Both pens also have a twist lock cap design that we try to encourage all of our readers to go with if you are paying over $100 for your fountain pen. Although a push to lock cap system is popular with the cheaper, entry-level fountain pens, it does have issues can is not worth the risk for a higher price point pen in our opinion.
As your pen gets older, a push to lock cap system can start to fail causing the barrel of the pen to fall to the ground and potentially break or go missing. The twist to lock system that both the Lamy 2000 and Pelikan m800 use is ideal as the twist threads on there help to secure the barrel and prevent this from happening making both pen options ideal.
The Pens Ink Reservoir
We have seen some people mentioning the differences between the ink reservoir and the maximum ink capacity of both pens but we feel that this should be a major factor in your choices. The Lamy 2000 has a maximum ink capacity of 1.35ml and although it is considerably lower than the 2ml maximum ink capacity of the Pelikan m800, both pens offer plenty of ink.
At the time of writing, the average ink capacity across all fountain pens tends to be around 1ml of ink so both pens are above average. As we mentioned earlier in the article, both pens are very easy to refill as required so even if they did have a lower than average you would be able to refill it with ease.

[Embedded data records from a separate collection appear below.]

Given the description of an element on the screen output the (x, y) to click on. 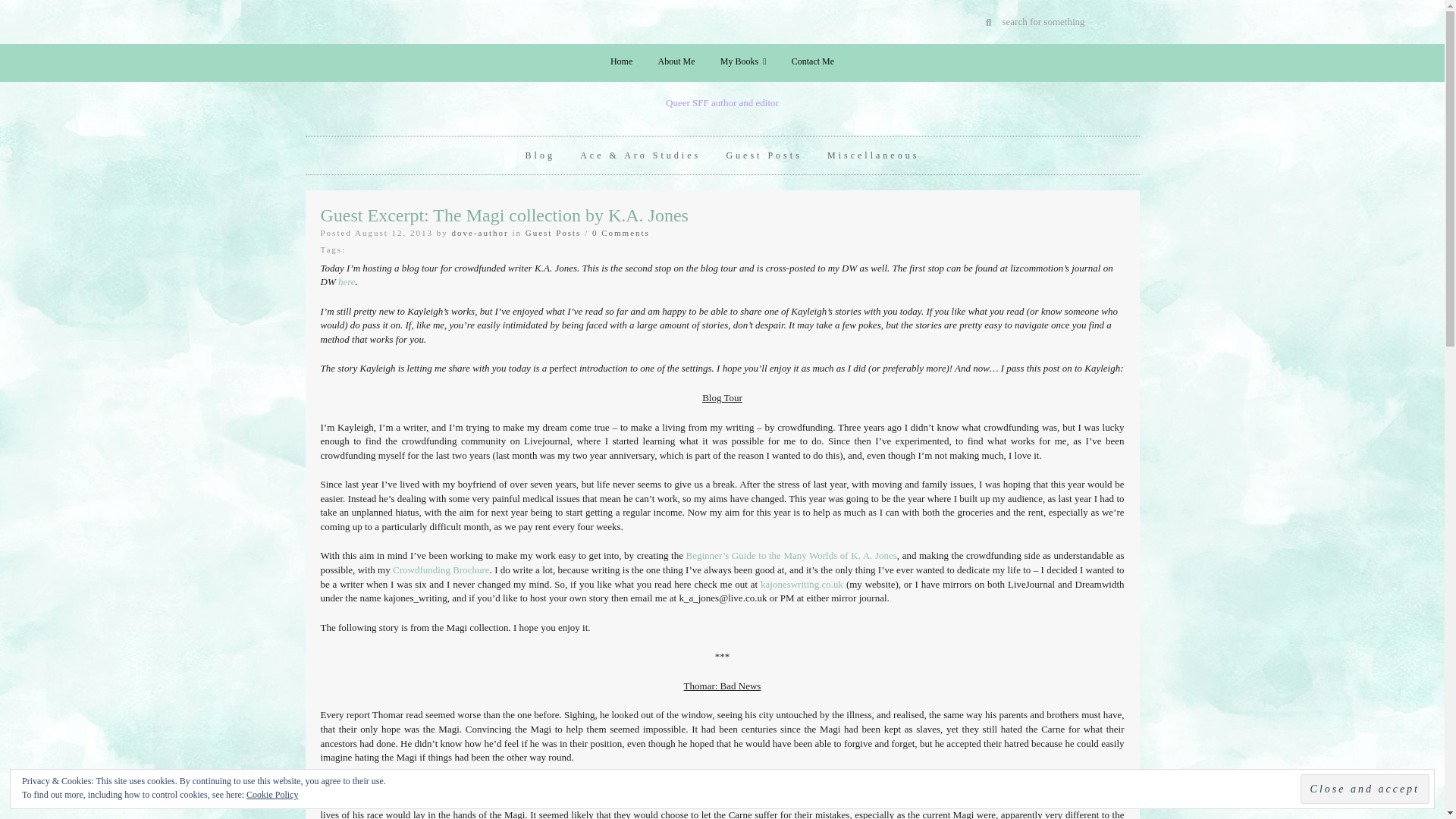
Close and accept (1364, 788)
Miscellaneous (872, 155)
Guest Posts (763, 155)
Crowdfunding Brochure (441, 569)
dove-author (479, 232)
My Books   (743, 61)
0 Comments (620, 232)
kajoneswriting.co.uk (801, 583)
Cookie Policy (272, 794)
Crowdfunding Brochure PDF (441, 569)
Blog (539, 155)
Home (620, 61)
View all posts in Guest Posts (552, 232)
here (346, 281)
Close and accept (1364, 788)
Given the description of an element on the screen output the (x, y) to click on. 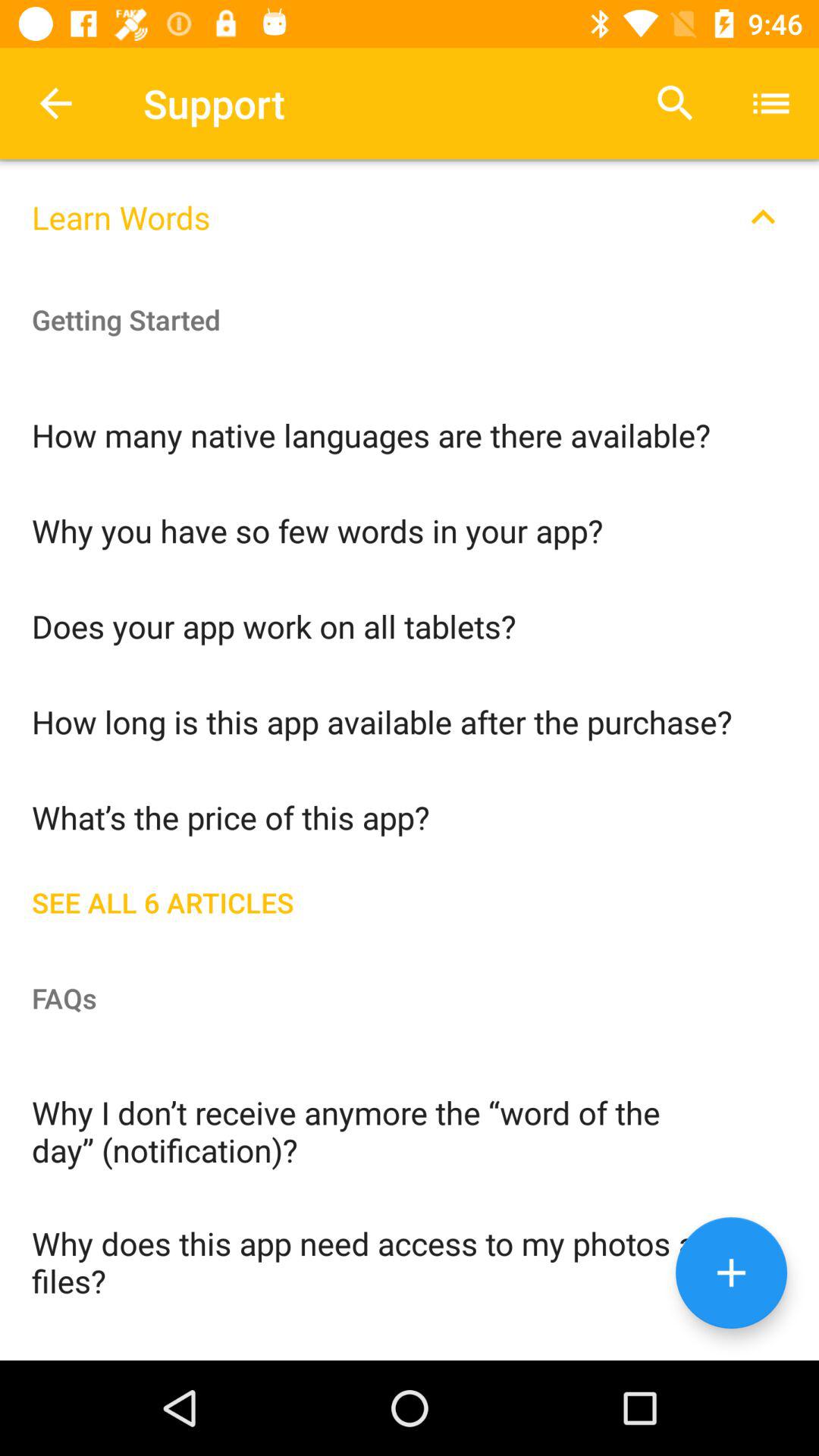
choose icon above the faqs icon (409, 899)
Given the description of an element on the screen output the (x, y) to click on. 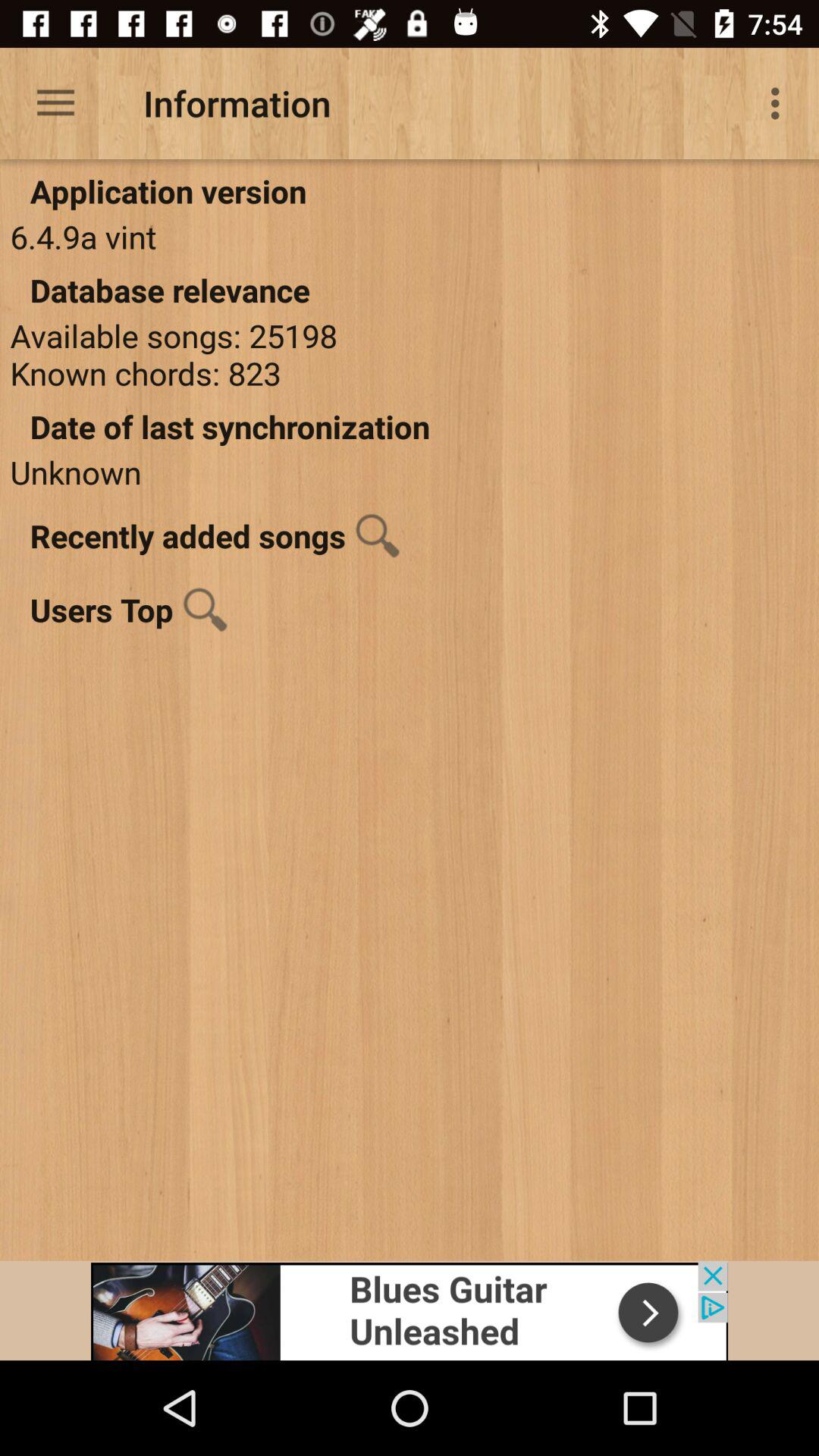
open advertisement (409, 1310)
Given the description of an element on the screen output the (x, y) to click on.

Although both pens do have an ink view window, the design of the Pelikan ink view windows can be a pain to check quickly and often need you to hold the pen up against a light to get an accurate count of the current ink in the pen. In our opinion, the ink view window on the Lamy 2000 has a much better design allowing you to check the ink levels of your pen within seconds and plan your ink refills as needed.
Both brands try to recommend that users stick with their own fountain pen ink for optimal performance for the pens but this tends to just be a marketing trick to try to get more money out of you. Although you should always be using a highly refined ink with the Lamy 2000 or Pelikan m800, a cheaper option such as the Noodlers ink range will perform just as good while also saving you some cash.
That brings our article going over our ultimate Pelikan m800 vs Lamy 2000 comparison to a close and we hope that our readers have found it helpful. As we covered back at the start of the article, the Lamy 2000 will probably be the better option for most of our readers due to it offering an excellent writing experience with a much lower price tag.
That said though, if you are dead set on having a luxury, premium price point fountain pen that has all of the trimmings while also having the budget available for it then the Pelikan m800 is an excellent option. The m800 defiantly does deserve the reputation that it enjoys but the price tag against the Lamy 2000 will probably push it out of range for most people.